Indeed, this year’s crop — announced along with the rest of the nominees on Friday (Nov. 10) — includes several acts with notably deep discographies. Jelly Roll — one of 2023’s biggest breakthroughs — started releasing a long string of albums more than a decade ago. Victoria Monét put out her debut EP way back in 2015. And prior to releasing this year’s Lover’s Game, Americana duo The War and Treaty already had three albums under their belt and years of experience outside the band before that.
This is far from a new phenomenon. Chance the Rapper, who won best new artist in 2017, had released three albums prior to winning the award. Lizzo had also put out three full-lengths, including her breakthrough smash Cuz I Love You, prior to her 2020 nomination in the category. And the category’s 2011 winner, Esperanza Spalding, had likewise put out a trio of albums prior to taking home the award.
Some of this is the result of The Recording Academy changing the eligibility criteria over the last decade-and-a-half. After Lady Gaga was deemed ineligible for best new artist in 2010 because she’d been nominated for a Grammy for best dance recording the year prior, the academy updated its rules to allow previous nominees to be nominated for best new artist — just as long as they hadn’t actually won a Grammy, or released an entire album.

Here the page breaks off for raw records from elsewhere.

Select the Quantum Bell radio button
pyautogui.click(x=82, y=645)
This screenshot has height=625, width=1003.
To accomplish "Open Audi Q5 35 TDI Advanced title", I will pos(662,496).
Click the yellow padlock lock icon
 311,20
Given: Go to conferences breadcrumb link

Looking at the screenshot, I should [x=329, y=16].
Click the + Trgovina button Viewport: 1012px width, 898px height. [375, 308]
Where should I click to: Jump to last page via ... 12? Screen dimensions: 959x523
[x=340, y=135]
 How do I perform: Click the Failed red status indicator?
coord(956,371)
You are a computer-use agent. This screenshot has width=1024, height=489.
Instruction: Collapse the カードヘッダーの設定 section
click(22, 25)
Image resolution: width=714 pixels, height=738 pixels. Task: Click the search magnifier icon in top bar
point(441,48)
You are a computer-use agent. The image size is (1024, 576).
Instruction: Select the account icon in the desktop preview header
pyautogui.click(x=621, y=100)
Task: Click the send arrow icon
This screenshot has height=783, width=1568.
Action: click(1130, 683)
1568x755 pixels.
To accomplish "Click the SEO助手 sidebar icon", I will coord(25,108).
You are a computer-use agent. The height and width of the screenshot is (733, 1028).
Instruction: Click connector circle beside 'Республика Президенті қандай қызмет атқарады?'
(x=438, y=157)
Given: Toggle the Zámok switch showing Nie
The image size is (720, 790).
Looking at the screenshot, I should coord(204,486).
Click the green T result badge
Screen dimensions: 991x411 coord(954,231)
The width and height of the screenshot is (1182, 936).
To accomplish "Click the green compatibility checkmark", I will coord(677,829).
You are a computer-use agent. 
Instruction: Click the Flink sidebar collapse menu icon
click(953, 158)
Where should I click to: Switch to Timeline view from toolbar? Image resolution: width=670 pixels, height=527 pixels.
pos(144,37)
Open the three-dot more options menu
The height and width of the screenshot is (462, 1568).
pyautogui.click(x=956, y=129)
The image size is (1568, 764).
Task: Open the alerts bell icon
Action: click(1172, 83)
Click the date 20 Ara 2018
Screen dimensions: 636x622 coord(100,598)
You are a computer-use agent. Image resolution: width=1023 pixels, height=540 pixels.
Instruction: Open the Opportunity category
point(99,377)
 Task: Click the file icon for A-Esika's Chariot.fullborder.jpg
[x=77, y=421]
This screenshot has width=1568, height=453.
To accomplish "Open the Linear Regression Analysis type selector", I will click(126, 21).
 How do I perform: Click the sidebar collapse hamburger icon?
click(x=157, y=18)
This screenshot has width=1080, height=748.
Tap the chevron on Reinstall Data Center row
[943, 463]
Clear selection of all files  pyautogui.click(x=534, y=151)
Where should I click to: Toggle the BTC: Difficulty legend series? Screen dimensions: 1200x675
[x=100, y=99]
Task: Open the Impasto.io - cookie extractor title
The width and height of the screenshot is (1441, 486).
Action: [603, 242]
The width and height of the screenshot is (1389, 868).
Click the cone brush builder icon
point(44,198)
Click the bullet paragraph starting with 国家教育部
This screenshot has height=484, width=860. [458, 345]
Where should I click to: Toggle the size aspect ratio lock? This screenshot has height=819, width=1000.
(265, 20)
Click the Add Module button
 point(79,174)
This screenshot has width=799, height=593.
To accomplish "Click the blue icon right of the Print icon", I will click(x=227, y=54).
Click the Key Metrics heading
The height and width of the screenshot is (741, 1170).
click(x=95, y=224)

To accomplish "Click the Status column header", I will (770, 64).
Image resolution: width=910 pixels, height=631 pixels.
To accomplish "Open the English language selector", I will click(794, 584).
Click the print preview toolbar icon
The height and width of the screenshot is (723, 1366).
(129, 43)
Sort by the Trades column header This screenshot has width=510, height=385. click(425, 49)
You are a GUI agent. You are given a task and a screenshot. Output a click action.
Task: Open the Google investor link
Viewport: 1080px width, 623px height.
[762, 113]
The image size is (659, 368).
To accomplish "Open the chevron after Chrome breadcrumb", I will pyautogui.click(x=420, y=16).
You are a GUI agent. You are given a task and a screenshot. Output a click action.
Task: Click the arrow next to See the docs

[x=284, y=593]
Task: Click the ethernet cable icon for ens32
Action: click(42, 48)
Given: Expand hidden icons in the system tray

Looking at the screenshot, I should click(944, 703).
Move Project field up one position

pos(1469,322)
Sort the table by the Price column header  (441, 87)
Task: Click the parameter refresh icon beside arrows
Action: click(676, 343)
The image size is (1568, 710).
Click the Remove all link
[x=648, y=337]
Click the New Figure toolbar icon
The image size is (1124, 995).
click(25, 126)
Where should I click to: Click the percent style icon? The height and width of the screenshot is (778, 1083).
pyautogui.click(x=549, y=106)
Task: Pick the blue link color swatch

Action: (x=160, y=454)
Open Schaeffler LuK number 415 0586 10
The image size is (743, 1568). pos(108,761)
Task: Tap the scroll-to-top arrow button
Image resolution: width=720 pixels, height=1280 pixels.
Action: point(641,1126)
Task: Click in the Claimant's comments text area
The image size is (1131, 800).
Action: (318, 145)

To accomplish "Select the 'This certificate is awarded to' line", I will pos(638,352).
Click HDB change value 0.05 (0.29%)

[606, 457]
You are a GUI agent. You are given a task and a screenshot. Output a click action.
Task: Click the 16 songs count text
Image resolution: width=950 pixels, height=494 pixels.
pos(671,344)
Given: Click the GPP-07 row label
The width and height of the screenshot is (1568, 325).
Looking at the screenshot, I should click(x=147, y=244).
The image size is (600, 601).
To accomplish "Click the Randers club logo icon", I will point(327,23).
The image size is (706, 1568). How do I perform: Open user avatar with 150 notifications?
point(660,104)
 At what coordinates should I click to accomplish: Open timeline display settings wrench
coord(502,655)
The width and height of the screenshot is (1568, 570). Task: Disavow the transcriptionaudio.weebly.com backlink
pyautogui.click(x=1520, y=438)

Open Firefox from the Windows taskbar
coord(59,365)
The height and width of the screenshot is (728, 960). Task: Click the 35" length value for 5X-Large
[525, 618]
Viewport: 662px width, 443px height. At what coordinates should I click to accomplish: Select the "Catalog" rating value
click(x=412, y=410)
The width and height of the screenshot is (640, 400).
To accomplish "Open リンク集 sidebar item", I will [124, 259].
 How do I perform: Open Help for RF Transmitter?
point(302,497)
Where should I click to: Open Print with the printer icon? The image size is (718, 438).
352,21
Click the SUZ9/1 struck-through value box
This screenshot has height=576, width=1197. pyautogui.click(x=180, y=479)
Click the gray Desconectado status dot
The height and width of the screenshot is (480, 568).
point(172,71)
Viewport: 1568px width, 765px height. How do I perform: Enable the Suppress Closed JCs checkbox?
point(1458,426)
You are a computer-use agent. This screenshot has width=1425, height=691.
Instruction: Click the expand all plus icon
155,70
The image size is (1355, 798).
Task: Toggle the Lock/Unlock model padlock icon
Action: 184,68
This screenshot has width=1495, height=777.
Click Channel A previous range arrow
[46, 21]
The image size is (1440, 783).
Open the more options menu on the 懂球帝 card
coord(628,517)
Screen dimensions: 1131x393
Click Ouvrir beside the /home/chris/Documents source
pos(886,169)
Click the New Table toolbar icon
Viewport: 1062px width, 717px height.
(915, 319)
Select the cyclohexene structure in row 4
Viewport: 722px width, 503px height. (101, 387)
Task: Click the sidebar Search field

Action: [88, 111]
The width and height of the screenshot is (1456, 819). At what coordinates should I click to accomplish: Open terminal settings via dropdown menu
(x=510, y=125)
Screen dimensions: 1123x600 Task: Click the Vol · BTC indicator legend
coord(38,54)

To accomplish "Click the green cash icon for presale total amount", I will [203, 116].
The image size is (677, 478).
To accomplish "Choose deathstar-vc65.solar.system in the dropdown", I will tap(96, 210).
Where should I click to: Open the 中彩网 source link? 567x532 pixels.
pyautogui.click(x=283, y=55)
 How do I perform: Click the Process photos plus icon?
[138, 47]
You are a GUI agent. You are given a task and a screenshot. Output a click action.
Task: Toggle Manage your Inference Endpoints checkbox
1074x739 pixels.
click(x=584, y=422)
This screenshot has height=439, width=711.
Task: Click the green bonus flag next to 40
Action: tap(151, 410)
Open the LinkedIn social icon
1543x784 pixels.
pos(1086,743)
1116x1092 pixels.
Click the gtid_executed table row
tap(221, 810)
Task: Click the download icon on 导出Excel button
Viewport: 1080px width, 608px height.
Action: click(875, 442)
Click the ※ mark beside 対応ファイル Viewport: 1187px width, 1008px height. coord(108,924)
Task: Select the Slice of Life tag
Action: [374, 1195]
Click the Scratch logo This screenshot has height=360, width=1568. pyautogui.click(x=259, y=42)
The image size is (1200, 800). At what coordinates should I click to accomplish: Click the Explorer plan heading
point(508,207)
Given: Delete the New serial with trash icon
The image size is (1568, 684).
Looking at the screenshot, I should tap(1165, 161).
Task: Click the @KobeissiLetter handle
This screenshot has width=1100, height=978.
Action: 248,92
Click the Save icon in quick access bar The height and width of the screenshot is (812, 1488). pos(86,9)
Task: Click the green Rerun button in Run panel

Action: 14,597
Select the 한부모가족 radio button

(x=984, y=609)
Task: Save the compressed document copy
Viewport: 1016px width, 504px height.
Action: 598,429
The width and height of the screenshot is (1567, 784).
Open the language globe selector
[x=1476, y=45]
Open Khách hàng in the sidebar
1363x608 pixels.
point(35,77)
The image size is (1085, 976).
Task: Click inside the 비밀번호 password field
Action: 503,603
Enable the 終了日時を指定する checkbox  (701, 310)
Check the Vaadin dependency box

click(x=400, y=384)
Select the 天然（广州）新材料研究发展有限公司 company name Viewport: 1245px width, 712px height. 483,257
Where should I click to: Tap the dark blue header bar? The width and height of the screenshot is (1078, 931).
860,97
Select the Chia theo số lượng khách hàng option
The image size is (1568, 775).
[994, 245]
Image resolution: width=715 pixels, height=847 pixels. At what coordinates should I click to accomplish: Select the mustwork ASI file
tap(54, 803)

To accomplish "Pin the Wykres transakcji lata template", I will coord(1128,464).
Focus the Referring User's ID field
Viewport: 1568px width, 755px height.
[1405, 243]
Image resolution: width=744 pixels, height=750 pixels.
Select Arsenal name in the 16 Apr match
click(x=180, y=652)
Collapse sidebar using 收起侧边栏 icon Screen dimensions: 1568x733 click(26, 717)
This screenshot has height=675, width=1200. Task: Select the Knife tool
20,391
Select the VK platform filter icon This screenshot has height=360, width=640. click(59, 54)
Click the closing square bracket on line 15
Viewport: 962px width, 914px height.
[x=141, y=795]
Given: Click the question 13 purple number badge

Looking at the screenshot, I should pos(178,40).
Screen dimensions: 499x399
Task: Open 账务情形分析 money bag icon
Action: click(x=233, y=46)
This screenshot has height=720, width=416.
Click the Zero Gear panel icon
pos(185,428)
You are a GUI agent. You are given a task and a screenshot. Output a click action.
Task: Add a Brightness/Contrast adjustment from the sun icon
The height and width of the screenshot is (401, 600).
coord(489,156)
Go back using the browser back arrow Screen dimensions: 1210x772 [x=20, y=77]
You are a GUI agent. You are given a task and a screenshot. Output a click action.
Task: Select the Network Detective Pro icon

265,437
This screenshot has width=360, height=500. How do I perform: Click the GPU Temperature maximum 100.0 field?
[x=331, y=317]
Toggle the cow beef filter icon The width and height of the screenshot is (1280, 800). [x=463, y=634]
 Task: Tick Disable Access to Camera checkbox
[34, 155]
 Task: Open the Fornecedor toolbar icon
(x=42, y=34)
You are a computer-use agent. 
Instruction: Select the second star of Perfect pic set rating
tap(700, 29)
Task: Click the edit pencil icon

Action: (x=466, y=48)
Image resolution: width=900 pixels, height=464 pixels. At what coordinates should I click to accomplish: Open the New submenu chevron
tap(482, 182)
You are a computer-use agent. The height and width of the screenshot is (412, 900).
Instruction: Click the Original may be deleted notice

Six years after that, the academy again updated the eligibility requirements “to remove the album barrier given current trends in how new music and developing artists are released and promoted.” It also required artists to have “released a minimum of five singles/tracks or one album, but no more than 30 singles/tracks or three albums” in order to qualify.
In 2020, the academy updated the requirements once more by declining to specify the “maximum number of releases” an artist could put out before being deemed ineligible. Instead, it stated that “screening committees will determine whether the artist had attained a breakthrough or prominence prior to the eligibility year.” Today, the academy officially describes the category as recognizing “an artist whose eligibility-year release(s) achieved a breakthrough into the public consciousness and notably impacted the musical landscape.” In sum, the definition of “new” has become more open-ended than ever.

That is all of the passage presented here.